* **Activity**: Pick up the account of waiting in a hospital ICU for news about a brother and continue it from its final sentence.

* **Text for analysis**:

——

I am sitting in Mon General's ICU waiting room, waiting on word of my brother's condition. I have not seen him since he was brought up from the ER about an hour ago. This, I realize, is not a long period of time.
Logically, I know John needs to sleep. He was brought to the hospital this morning when a coworker, calling to see why he wasn't at work, was alarmed by his state of confusion and called the ambulance. When the ambulance arrived the paramedics found John's blood sugar levels were over 630, resulting in confusion and difficulty breathing. My mom woke up to see her son being transported away by ambulance. She was scarred, because she had never seen John look that bad before.
I have seen him look worse. Two years ago when he was in the ER I literally thought he was dying. His skin was mottled, and his breathing was ragged. I didn't think he was going to make it, but he pulled through. Today I raced to the hospital and was relieved at what I saw.

——

* **Data provided**:

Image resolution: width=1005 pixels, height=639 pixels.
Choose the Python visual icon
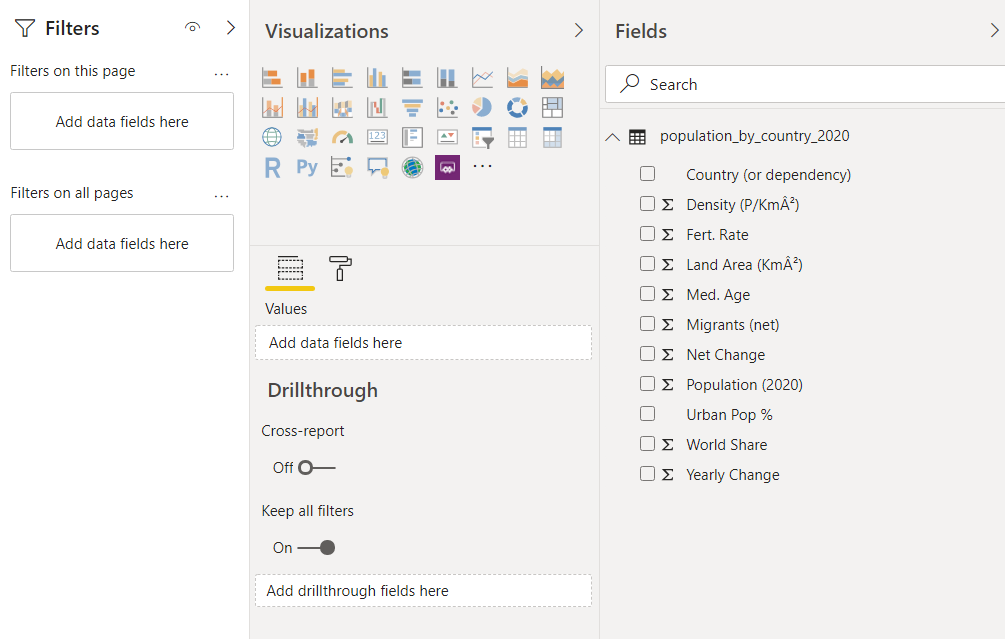(307, 167)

——

* **Answer for this exercise**:
This must be very hard on my mom, waiting at home for information. Here in the waiting room I am surrounded by whole family groups anguishing over the fate of their loved ones. I sit alone, knowing that support is a phone call away. But of course I know we all have business to go about, and sitting here will do John no good.
But I continue to sit here in the event that there is something I can do, that if John needs help, someone will be here. I'm not helping him, but I'm here.
I suppose that's something.
I may have seen John look worse, but in fact I don't think he's been worse. Previously when he was DKA, he would respond and be able to talk around 1:00. It's now 4:10, and I still have not elicited more than gutteral responses. He is sleeping soundly now, with somewhat regular respiration. The blood gases are slowly going up, and the blood sugar is slowly going down. I think he is only vaguely aware that I am here and in fact may not be horribly cognizant that he is in the Intensive Care Unit. His blood sugar is down to 365 now. He continues to sleep through the draws.
Christina called and said she would stay with Grandma tonight after work. When I called Mom she said she was still shaking, so naturally I was concerned.
I think I have exhausted all my available interest in web resources. Now that I have aggregators set up, I no longer spend hours searching for information; it all appears at my fingertips My eyes are getting tired of looking at this screen, and my butt is tired of sitting in this chair, but every so often John wakes up and asks to be swabbed with water. That I can oblige.